You have collaborated with Gulzar sahab for two books. How would you describe your experience working with him?

It is a pleasure working with Gulzar Sahab. One always learns something new about language and poetry. He is fabulously punctual and respects your time and never lets you down. If he says Thursday 11am, he means it. This is rare in the Hindi film world in which time is elastic.


What according to you makes Gulzar sahab’s work iconic and extremely distinct?

Few writers have a voice and he is one of them. You read one of his verses, without knowing who has written it, and you can guess it was Gulzar Sahab. People struggle to be instantly recognisable and he has this in-born talent. His use of metaphors is also very personal to him and it is very unusual. You need to think about what the song says.  Many are opaque. Many others are philosophical in nature, a questioning of life.


You have written numerous books on the lives of various people in music and movie industry. Can you share with us some of the interesting and unknown facts that you’ve learned on the go?

Each subject is so different. My aim was to try and maintain the individual’s voice in the books, so when you read the book, you feel you’re in the room hearing us talk.

You must get beyond the surface and you need time for this. You have to earn the trust of the subject. It is a relationship where rigour and discipline are also very important. My questions must surprise them as they have given thousands of interviews — so how to make the conversational book making them think in a fresh direction. Some stories will be repeated because one cannot rewrite history of events for the sake of a book. What happened happened, but with time, the approach to the event, or understanding, will change.
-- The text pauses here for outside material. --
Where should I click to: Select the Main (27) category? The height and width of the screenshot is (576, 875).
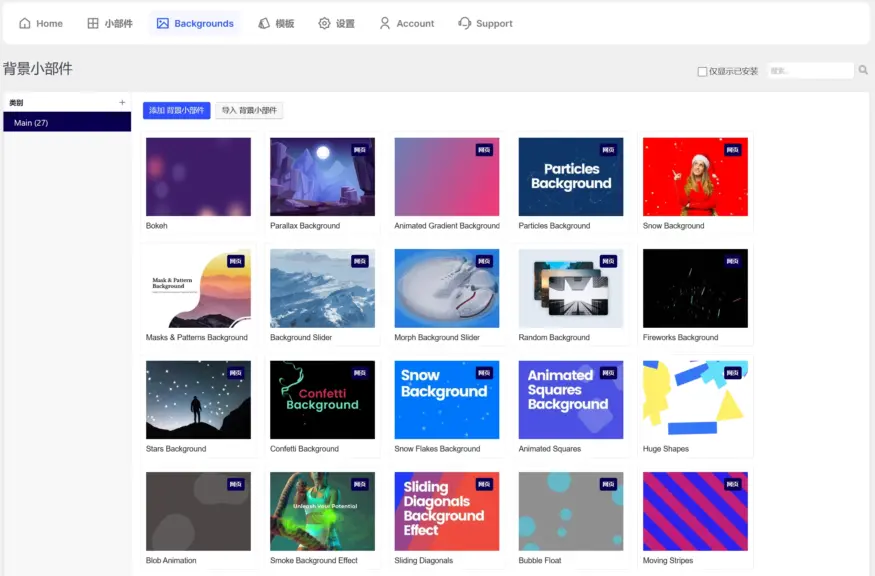click(x=67, y=122)
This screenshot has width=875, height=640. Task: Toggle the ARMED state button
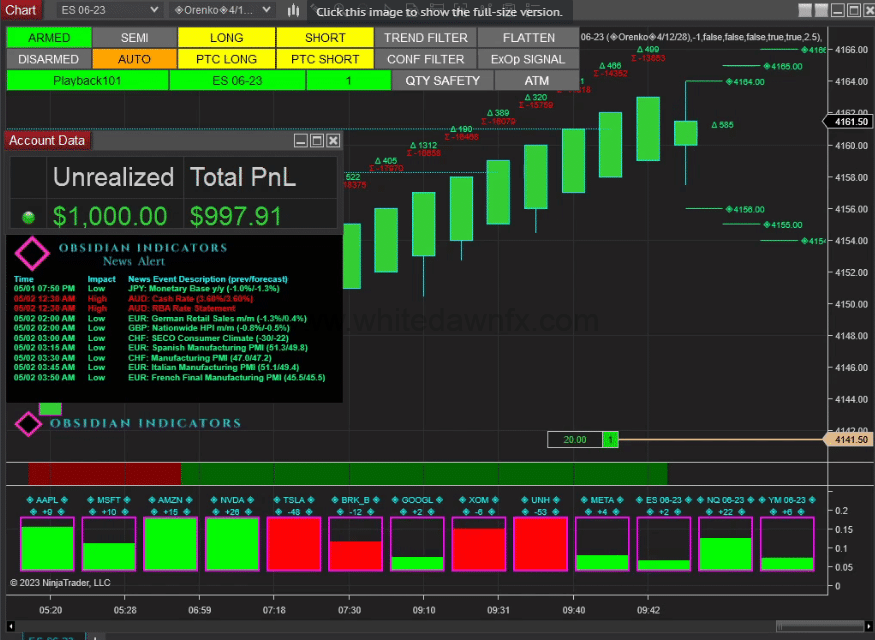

How do you think should the translators treat a song so as to do justice to the original as well?

Be simple, not too clever, not to try and force rhyme or pretend to create a new meter. 

Metaphors do translate, sometimes directly, sometimes not. MOST important is to remember that the English translation is not written as a song to be sung, it’s a written translation of the original. 


What are some of your favourite modern songwriters? How do you think the lyrics of songs have changed over the years?

Too soon to give an answer. And the answer would be too long! We need to hear more songs by the current generation of lyricists to comment on their work. When we speak of the great lyricists, this discussion takes into account a whole body of work over years. 


What is your take on the current trend of remixing the old songs in Bollywood these days?

Every generation finds the rhyme that it likes. So perhaps it’s a way of not forgetting the old songs.


If you were to choose three Bollywood singing legends, who would you choose? Also, what is your next project on? Is it a movie or another book?

About the Interviewee:

Born in India, Nasreen Munni Kabir is a London-based filmmaker and author of several books on Hindi cinema, including a conversation book with Zakir Hussain. She has made over 100 TV programmes for Channel 4 TV (UK), including Lata in her own voice, Bismillah of Benaras and The Inner/Outer World of Shah Rukh Khan (2005, Channel 4/Red Chillies). Former governor on the British Film Institute board, she continues to curate Channel 4 TV’s annual Indian film season.